What happens when humans progressively stop thinking without AI?
I like your idea of cognitive surrender.
The deeper risk may be the erosion of judgment, contradiction and courage inside institutions.
An organization that delegates too much to AI may become highly efficient at producing answers, while losing part of its ability to ask difficult questions, challenge assumptions, and hold uncomfortable positions under uncertainty.
Resilience depends on these fragile acts: "the model may be wrong”, “the signal may be misleading" or simply: "I disagree.”
AI could make these acts rarer, more costly, and harder to sustain inside organizations because the machine already sounds confident, immediate and scalable.
A robust institution preserves the space where people can still doubt, resist, and take responsibility under pressure.
The focus on resilience over extraordinary inteveny seems to be better overall in the long term.
Creating social expectations that AI companies should be responsible for harms caused by their products can also be a strong financial incentive for AI companies to act quickly to address harms.
An underrated way to reduce harms is by addressing the root cause of many of our problems: economic insecurity.
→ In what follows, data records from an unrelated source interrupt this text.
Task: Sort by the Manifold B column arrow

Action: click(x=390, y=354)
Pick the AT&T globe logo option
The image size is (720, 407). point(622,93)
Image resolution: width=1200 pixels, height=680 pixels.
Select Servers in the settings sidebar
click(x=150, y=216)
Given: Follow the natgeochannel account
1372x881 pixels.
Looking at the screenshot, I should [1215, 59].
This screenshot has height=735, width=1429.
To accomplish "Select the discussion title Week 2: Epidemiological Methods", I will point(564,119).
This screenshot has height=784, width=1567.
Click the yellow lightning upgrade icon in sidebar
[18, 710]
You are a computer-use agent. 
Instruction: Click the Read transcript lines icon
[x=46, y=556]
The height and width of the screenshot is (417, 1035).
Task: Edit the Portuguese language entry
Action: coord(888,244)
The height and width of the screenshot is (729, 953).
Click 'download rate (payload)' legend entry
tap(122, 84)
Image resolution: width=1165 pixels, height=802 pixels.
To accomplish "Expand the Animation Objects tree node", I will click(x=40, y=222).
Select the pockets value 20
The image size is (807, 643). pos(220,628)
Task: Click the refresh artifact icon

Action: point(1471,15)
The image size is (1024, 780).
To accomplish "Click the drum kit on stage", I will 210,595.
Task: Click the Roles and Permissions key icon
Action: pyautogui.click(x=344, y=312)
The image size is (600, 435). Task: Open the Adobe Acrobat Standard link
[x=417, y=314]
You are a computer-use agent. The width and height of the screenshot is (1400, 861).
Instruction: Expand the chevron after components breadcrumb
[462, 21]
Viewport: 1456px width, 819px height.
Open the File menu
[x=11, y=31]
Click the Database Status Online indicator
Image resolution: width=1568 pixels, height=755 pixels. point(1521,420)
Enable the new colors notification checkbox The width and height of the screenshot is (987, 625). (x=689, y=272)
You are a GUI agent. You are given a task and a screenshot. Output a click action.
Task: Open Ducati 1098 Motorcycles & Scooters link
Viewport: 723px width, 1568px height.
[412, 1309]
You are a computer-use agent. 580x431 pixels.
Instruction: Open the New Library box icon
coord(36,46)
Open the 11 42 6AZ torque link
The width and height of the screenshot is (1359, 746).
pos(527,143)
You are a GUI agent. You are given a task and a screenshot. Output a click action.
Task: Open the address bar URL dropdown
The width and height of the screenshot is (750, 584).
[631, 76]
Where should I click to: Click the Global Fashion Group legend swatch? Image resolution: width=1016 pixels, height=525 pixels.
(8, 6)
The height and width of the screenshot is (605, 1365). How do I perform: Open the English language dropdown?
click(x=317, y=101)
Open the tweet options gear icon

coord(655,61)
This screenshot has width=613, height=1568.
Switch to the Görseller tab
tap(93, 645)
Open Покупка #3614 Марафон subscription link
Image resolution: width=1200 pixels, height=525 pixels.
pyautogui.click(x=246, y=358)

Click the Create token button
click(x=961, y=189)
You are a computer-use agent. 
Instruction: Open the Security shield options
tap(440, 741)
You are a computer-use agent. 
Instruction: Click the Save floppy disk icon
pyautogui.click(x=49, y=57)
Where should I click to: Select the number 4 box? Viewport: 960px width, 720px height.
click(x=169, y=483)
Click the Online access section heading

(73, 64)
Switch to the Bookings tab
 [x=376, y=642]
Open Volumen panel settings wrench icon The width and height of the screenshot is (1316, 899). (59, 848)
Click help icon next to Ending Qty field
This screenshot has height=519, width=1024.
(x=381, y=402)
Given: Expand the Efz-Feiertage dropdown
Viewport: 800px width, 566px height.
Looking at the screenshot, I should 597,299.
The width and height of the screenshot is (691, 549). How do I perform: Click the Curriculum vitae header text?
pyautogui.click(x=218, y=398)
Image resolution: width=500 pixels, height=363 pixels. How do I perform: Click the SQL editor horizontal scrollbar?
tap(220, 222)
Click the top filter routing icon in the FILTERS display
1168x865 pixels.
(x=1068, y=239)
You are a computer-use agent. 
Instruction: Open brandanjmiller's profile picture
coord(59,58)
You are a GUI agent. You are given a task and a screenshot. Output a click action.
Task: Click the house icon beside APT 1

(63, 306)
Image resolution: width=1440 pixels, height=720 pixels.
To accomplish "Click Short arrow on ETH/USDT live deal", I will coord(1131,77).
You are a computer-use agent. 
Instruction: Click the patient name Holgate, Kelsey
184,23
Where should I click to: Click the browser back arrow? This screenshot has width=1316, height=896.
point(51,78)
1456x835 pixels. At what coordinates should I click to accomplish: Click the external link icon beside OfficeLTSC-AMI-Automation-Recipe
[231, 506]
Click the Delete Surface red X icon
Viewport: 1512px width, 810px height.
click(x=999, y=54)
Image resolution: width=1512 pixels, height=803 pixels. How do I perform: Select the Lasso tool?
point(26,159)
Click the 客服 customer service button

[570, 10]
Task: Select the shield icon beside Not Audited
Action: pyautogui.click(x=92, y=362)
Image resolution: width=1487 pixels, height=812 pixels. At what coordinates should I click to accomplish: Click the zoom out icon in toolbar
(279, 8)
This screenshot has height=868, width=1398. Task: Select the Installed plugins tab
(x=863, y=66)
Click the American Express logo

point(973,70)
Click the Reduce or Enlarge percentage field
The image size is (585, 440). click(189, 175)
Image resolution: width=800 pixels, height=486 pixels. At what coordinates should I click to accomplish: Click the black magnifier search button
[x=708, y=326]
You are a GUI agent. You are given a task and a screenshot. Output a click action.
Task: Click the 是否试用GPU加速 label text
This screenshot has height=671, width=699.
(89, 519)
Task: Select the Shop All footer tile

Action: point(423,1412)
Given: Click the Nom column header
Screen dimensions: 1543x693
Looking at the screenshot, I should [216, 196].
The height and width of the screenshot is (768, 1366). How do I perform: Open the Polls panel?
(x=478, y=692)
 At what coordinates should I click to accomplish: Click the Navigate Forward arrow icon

If we can work towards ensuring the productivity gains from AI are widely shared and the basic needs of every human are met (seems plausible by 2050?), this may end up being the most cost effective and robust solution.
Hey Sayash and Arvind — the nuclear analogy breakdown is the part of this conversation that needed saying out loud. There's no uranium enrichment bottleneck for AI. The gap between frontier and public is months, not decades, and shrinking. Trying to build a nonproliferation regime around something that diffuses like software is like trying to embargo a recipe. The resilience framing is way more honest about what's actually possible — and the cybersecurity parallel lands because we watched that exact shift happen in real time. Bug bounties worked better than trying to lock down every vulnerability.
I build AI agents for small businesses and the trust question comes up in every single conversation — clients don't want restrictions, they want guardrails they control. That's resilience at the individual level. The part about federal capacity quietly undermining the whole approach is the uncomfortable truth nobody in policy wants to sit with. Following this publication.
I think I largely agree with this perspective.
I might add: we could need interim nonproliferation moves quite soon (or even yesterday; cf Glasswing). And some of these adaptation windows for resilience could be quite challenging indeed. Authoritarian creep is a real concern.
Meanwhile, ‘normal policymaking’, and broader societal sensemaking needs an upgrade! Cf AI for Human Reasoning for You
https://www.oliversourbut.net/p/ai-for-human-reasoning-for-you?r=lwkfb&utm_campaign=post&utm_medium=web
How much cash is he offering to give people individually if they agree to not use AI?